And the thesis was backed by science. That, Hey, our thinking process, who we are as people, our personality, how we're showing up is different today than it was 10 years ago or 50 years ago. And so I'm wondering in being, you know, all over the place, the new shining object and all these things at once, is that playing into this at all?

What do you think? I know I'm kind of esoteric there, but,

Brian Keith: I think that some of the smartest people in the world are being paid huge amounts of money by these big companies to hack the brains of very specific demographics. You can take any information source and if you only had the full picture, you would know exactly who this information sources focus that.

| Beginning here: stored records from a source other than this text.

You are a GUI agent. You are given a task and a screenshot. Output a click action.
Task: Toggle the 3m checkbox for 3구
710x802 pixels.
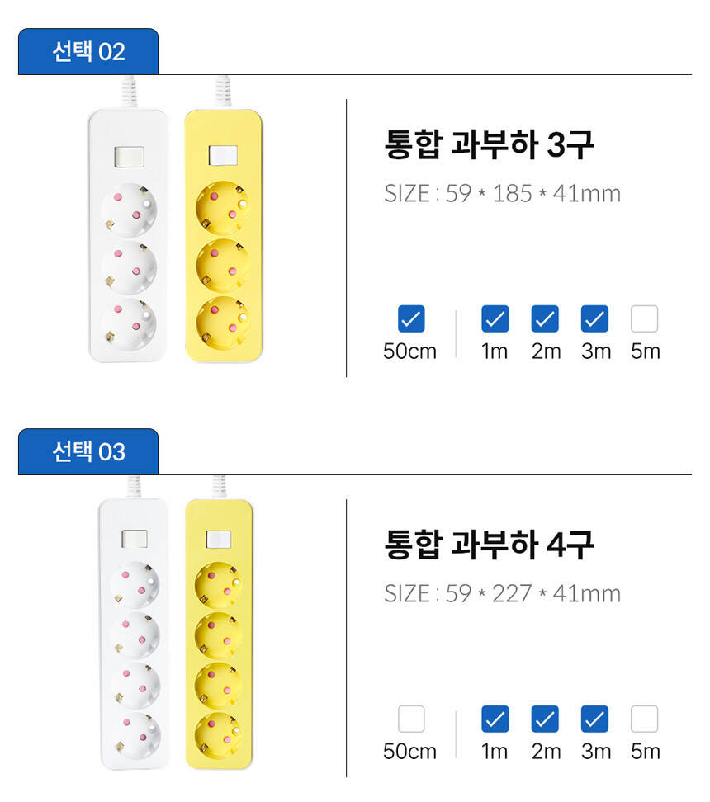[594, 318]
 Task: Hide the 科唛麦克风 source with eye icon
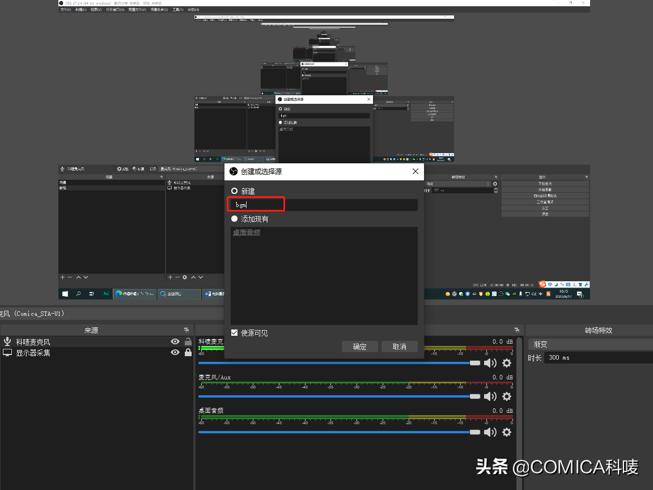[x=175, y=341]
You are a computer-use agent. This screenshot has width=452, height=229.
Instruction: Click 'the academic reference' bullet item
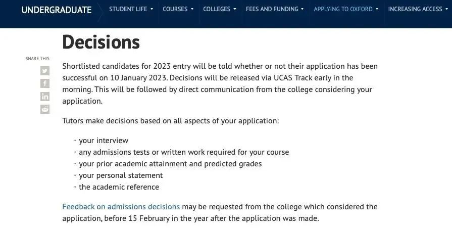(119, 187)
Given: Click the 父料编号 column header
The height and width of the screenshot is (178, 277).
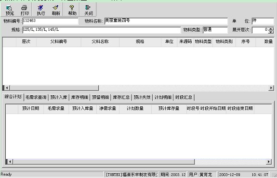Looking at the screenshot, I should [59, 42].
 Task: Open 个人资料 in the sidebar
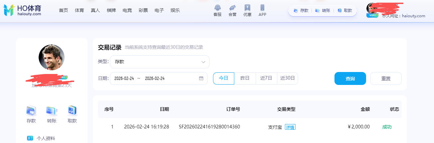click(46, 138)
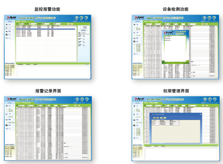This screenshot has height=164, width=223.
Task: Click last round header icon in monitoring alarm window
Action: tap(87, 18)
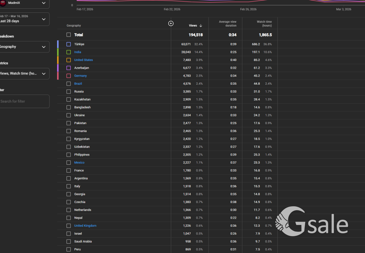
Task: Uncheck the Türkiye checkbox
Action: pos(69,44)
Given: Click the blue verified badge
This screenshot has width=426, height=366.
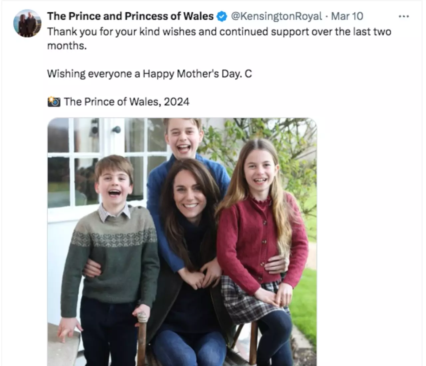Looking at the screenshot, I should [x=221, y=16].
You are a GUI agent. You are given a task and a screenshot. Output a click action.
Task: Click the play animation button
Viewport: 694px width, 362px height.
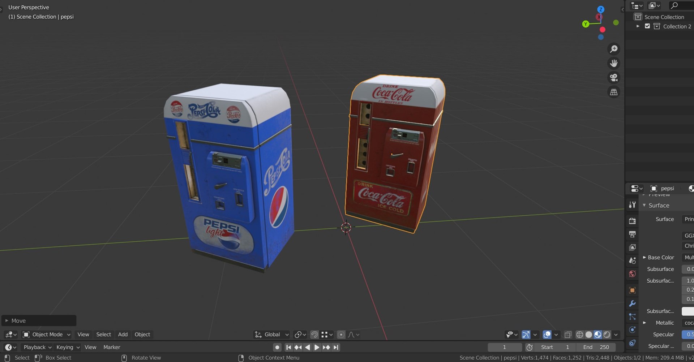(x=317, y=347)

And it might like, like you and I, okay, we're males and we're not super young, so TikTok is not designed for.

Jeffrey Feldberg: Well Speak for yourself there, Brian, about super young.

Brian Keith: Young and hard, but it's not

Jeffrey Feldberg: Wink, wink, wink. 

Brian Keith: Yeah. So other tools like Instagram has a very particular segment and while it's also used by other people, it is aimed at like women [00:06:00] 15 to 25 or 35, and it is completely addictive there. What's the equivalent for men? It's Twitter and it, the algorithm is changing so much to folks and just this one thing.

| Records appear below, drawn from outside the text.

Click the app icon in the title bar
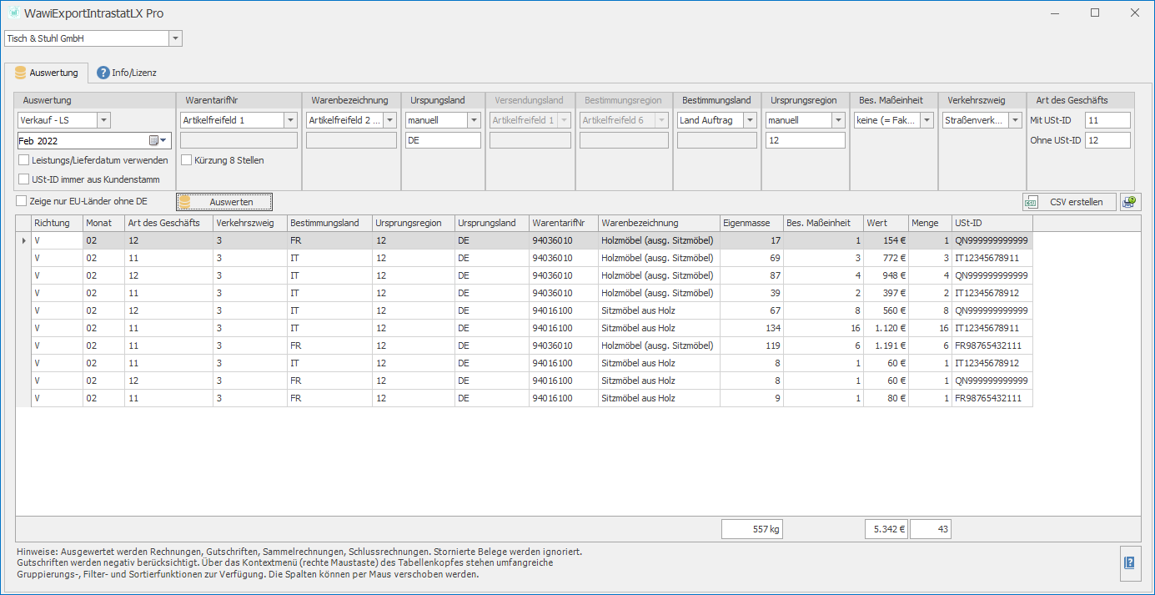Image resolution: width=1155 pixels, height=595 pixels. pos(14,13)
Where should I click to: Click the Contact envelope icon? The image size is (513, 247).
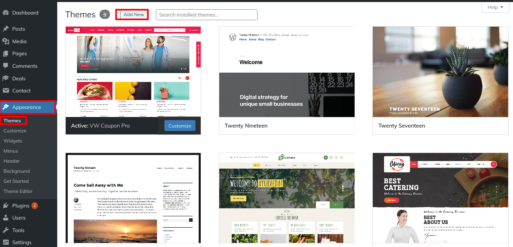(x=6, y=91)
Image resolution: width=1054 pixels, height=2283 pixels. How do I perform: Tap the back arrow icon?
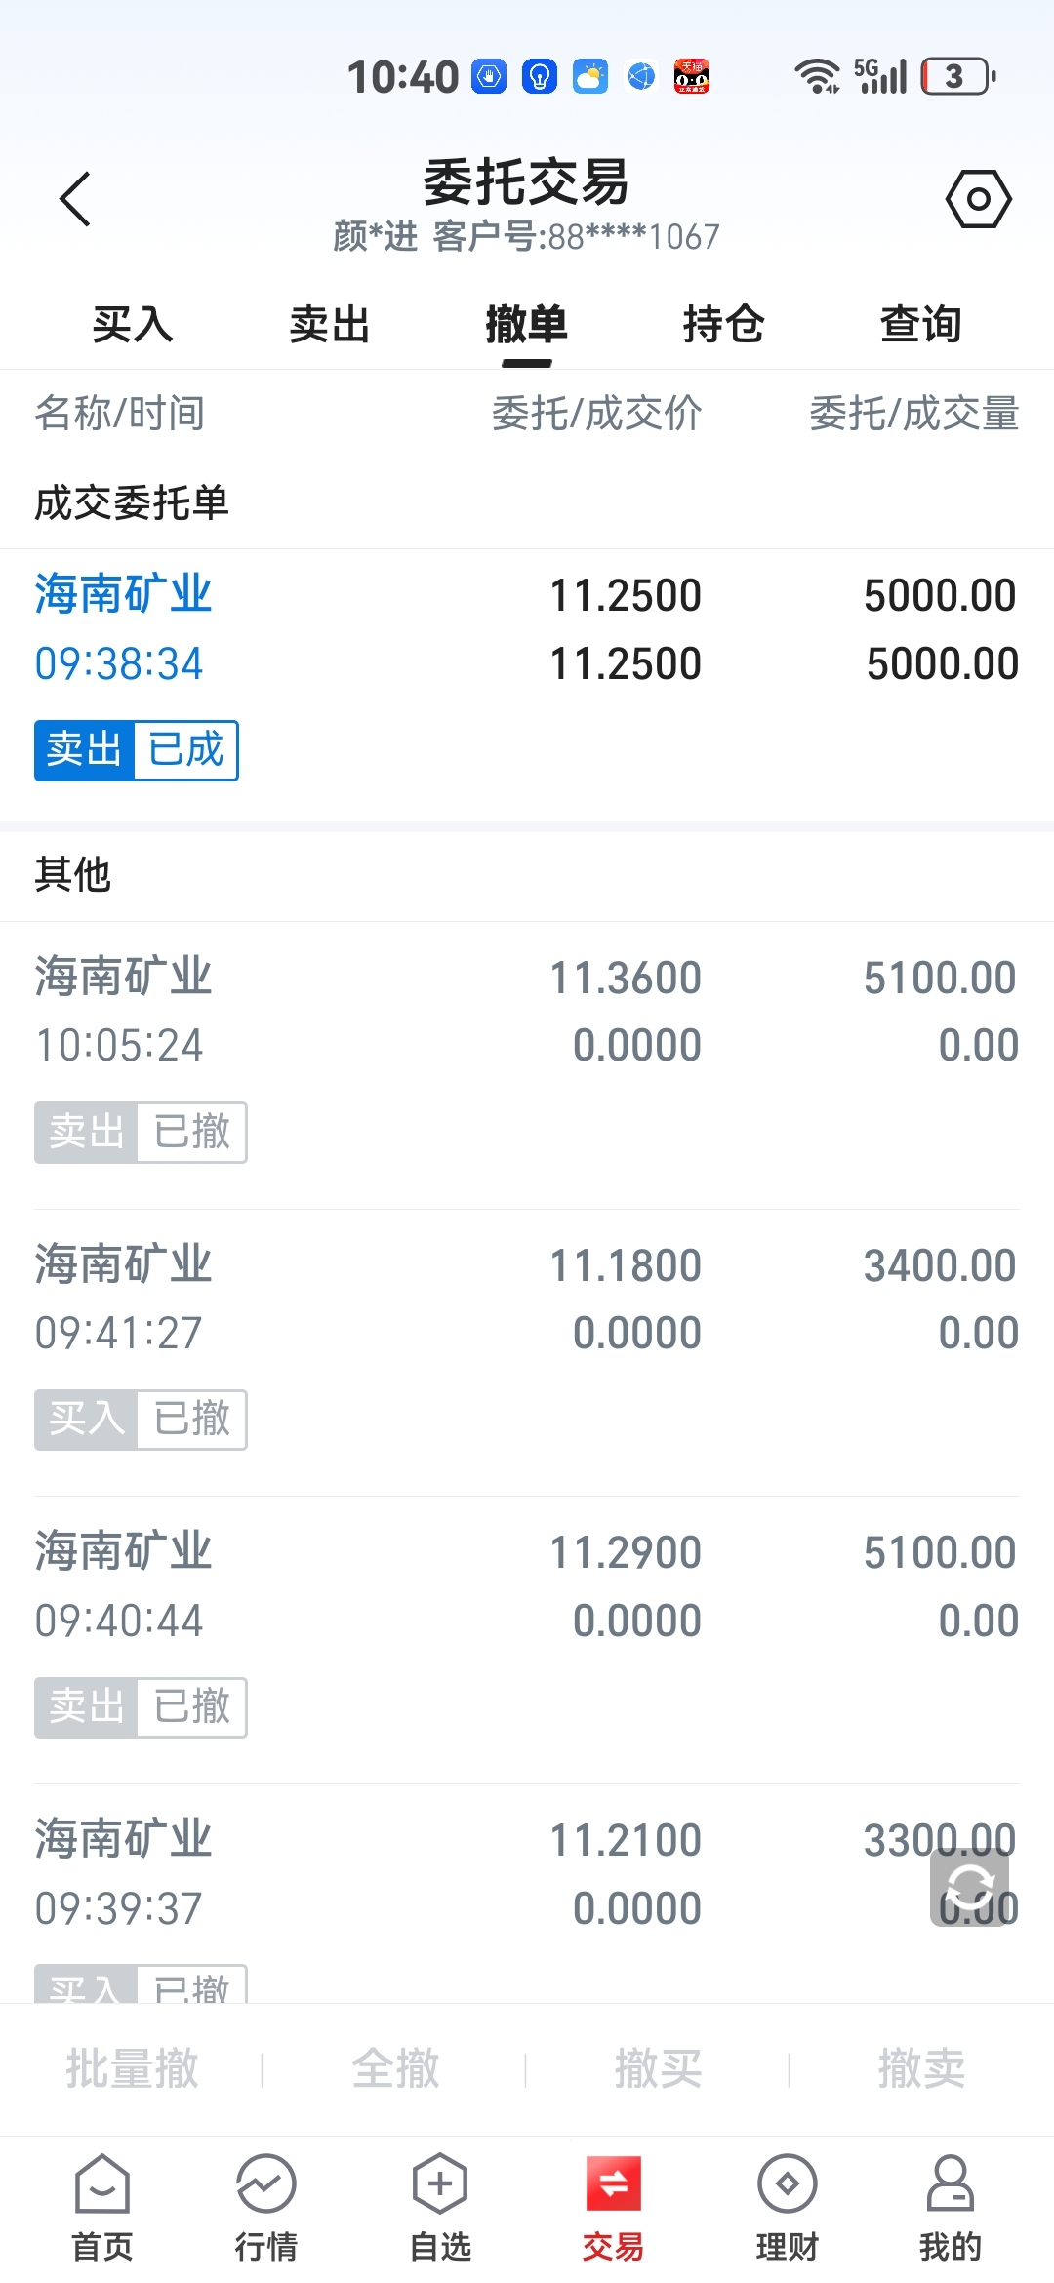(x=75, y=199)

So for you to think you can control your a. To these things. And I think that I actually, I think I know one person who's not addicted to social media, maybe like one person total that we're all based on, we're all addicted. We don't, it's not like a morality like, oh, you're better than me cuz you're not addicted.

No. We're all addicts of information because all of us business people today grew up in an age of information scarcity. Do you remember ever going to a college library as a. Because you had your school library. That was a small little thing. Then you walked into a college library, huge stacks, micro fish downstairs.

You grew up in a place like it was as if you grew up in the desert and now you're in a land of free water everywhere and you can't stop drinking water. It's not your fault. It's where you grew up, man. It's when you grew up

Jeffrey Feldberg: Yeah. 

Brian Keith: and it's affecting all of us. And so, Thing that we [00:07:00] are, the basic things that my friend Michael Gier calls it is information environment.

That our information environment is broken because all the skills we learned when I was a kid, there was three news channels.

My information environment was reasonable at three news channels. There was the local paper and maybe the Seattle Times,

And then I'd heard about things like the New York Times or USA Today, which I might see in an airport.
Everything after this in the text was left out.